---------- AANGELEVERDE GEGEVENS ----------
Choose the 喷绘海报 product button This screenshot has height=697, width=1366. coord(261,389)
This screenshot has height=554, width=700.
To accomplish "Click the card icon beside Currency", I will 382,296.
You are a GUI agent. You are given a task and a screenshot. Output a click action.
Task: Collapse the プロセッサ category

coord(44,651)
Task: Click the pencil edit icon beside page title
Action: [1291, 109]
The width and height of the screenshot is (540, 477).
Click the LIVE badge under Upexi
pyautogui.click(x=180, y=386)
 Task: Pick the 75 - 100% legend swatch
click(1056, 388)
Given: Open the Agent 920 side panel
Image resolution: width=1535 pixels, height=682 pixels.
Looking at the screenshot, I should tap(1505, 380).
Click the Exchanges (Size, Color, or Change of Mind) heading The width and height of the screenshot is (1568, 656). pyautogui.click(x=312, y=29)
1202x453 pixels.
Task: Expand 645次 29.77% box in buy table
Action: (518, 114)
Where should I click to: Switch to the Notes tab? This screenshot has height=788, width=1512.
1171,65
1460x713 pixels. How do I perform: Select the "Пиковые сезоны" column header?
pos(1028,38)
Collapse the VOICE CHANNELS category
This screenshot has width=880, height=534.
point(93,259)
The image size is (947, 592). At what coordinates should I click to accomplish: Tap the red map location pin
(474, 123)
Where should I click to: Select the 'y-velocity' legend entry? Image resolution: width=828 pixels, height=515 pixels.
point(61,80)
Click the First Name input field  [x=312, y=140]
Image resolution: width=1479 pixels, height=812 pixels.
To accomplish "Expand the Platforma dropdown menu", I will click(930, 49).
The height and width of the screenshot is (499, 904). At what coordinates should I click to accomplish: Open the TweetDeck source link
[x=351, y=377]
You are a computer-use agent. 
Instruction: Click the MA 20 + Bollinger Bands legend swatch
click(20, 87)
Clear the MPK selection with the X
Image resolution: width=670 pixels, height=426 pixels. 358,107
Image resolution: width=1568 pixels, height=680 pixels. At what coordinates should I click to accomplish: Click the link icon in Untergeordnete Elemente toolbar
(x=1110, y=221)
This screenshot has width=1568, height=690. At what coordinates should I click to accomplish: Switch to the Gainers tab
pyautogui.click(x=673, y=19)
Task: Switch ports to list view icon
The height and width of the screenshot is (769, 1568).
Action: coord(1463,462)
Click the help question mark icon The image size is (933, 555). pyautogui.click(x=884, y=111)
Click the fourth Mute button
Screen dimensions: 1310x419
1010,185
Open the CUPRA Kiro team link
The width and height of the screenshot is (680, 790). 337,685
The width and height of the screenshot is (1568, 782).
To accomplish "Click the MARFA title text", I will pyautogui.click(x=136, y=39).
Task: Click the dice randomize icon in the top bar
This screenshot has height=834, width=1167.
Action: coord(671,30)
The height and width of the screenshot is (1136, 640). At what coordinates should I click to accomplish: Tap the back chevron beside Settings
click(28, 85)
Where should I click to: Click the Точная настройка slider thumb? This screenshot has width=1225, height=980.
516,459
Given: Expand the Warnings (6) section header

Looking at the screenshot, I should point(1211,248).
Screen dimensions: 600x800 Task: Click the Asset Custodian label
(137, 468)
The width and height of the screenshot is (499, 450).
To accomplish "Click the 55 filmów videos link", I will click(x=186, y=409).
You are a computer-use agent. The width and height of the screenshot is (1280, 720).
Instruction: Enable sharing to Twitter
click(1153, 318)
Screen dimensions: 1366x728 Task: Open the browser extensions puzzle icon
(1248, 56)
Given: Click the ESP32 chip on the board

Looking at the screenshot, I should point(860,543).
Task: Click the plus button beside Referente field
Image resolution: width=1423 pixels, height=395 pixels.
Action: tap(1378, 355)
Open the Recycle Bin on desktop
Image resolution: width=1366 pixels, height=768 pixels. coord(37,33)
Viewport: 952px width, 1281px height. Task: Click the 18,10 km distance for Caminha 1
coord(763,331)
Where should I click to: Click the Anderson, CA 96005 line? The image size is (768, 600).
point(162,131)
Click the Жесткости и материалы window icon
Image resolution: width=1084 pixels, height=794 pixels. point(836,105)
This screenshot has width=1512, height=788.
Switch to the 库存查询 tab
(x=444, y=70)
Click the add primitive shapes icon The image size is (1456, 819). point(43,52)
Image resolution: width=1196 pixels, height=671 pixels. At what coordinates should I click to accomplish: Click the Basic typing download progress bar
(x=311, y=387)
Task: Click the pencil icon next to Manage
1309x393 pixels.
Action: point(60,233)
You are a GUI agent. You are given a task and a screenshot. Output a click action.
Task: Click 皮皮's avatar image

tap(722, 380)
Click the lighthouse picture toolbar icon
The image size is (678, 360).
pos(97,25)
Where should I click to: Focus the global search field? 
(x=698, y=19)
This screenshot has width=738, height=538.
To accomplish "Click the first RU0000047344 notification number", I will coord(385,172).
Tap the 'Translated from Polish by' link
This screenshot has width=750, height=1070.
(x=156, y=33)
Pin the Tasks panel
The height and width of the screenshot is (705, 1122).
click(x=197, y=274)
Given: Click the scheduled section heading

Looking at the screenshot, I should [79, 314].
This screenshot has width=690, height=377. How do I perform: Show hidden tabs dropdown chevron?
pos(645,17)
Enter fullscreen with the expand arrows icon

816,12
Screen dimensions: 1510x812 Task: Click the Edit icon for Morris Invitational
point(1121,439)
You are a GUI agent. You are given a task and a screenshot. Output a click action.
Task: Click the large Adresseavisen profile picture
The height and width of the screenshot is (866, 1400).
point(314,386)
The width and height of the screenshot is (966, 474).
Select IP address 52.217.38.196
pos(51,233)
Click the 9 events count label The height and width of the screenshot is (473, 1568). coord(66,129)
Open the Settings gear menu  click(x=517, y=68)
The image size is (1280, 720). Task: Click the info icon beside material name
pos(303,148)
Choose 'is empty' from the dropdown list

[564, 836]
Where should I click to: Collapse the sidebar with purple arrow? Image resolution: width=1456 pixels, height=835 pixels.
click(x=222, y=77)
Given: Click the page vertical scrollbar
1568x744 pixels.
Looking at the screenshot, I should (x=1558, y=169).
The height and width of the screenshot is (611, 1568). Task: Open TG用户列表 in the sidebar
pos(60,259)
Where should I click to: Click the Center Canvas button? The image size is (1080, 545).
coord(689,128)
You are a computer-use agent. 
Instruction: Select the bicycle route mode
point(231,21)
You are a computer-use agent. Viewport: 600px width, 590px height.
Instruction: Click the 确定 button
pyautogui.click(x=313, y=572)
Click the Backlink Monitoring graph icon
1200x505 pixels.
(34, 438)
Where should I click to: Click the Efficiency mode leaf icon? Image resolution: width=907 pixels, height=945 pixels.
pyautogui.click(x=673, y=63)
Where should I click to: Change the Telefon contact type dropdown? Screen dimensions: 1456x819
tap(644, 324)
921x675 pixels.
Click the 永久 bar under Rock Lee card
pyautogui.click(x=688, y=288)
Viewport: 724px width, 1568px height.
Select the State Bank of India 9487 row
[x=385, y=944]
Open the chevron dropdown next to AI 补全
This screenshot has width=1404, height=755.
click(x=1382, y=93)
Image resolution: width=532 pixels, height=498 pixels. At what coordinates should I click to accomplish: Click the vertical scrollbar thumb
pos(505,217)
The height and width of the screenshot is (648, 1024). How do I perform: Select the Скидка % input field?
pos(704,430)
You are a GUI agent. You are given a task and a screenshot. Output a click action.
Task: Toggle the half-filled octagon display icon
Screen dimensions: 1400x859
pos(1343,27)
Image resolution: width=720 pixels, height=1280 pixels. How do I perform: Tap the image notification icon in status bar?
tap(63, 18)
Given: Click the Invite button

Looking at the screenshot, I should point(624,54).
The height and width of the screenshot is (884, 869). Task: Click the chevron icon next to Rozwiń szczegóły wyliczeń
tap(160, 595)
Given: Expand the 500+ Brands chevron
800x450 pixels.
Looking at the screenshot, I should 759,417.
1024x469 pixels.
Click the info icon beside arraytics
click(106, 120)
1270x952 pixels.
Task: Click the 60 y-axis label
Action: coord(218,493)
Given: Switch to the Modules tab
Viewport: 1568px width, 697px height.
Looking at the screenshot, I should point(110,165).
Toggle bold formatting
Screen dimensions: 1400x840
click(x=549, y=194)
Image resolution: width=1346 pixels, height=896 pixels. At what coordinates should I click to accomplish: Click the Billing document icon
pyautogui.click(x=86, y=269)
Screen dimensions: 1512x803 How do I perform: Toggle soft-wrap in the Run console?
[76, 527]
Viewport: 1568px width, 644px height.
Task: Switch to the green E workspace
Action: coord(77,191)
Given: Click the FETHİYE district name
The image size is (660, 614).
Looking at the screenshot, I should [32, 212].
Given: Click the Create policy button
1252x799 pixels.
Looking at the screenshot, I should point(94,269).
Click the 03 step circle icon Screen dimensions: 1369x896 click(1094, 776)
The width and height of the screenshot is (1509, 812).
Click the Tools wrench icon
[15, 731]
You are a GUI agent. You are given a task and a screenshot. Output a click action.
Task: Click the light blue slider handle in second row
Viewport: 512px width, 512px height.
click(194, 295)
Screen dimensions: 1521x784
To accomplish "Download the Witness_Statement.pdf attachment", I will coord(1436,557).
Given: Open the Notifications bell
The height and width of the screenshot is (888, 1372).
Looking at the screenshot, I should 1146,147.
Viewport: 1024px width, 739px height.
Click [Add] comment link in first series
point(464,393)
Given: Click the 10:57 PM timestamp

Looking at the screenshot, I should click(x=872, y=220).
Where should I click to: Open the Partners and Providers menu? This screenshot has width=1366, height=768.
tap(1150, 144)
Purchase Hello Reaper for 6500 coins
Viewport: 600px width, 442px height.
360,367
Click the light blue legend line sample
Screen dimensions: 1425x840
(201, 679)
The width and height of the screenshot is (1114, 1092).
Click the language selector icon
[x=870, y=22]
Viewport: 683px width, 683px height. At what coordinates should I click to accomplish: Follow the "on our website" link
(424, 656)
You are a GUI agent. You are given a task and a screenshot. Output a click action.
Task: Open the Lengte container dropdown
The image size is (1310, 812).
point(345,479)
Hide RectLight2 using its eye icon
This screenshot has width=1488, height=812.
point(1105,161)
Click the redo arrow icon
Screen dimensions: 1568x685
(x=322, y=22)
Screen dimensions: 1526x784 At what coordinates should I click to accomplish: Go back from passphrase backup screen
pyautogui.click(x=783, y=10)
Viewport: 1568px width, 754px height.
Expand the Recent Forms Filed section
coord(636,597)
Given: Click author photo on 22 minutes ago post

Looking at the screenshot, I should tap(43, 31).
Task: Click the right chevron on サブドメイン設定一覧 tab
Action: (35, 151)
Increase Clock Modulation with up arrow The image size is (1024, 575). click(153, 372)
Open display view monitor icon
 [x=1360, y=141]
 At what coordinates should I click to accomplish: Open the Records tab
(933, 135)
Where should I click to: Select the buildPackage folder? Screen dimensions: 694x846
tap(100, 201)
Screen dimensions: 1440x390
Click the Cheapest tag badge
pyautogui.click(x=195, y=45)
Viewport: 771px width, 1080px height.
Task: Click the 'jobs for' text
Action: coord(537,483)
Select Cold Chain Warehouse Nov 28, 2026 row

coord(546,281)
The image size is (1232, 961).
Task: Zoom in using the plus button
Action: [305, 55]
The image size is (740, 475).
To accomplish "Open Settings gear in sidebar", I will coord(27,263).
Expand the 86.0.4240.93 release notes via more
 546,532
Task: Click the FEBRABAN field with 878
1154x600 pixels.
----------
## [OPDRACHT]
Zet de regels vanaf de regel met "Given: Switch to the Modules tab" tot en met de regel met "Looking at the screenshot, I should point(94,269)." om in een genummerde lijst. Laat daarbij lege regels weg.

## [GESCHREVEN ANTWOORD]
1. Given: Switch to the Modules tab
2. Viewport: 1568px width, 697px height.
3. Looking at the screenshot, I should point(110,165).
4. Toggle bold formatting
5. Screen dimensions: 1400x840
6. click(x=549, y=194)
7. Image resolution: width=1346 pixels, height=896 pixels. At what coordinates should I click to accomplish: Click the Billing document icon
8. pyautogui.click(x=86, y=269)
9. Screen dimensions: 1512x803 How do I perform: Toggle soft-wrap in the Run console?
10. [76, 527]
11. Viewport: 1568px width, 644px height.
12. Task: Switch to the green E workspace
13. Action: coord(77,191)
14. Given: Click the FETHİYE district name
15. The image size is (660, 614).
16. Looking at the screenshot, I should [32, 212].
17. Given: Click the Create policy button
18. 1252x799 pixels.
19. Looking at the screenshot, I should point(94,269).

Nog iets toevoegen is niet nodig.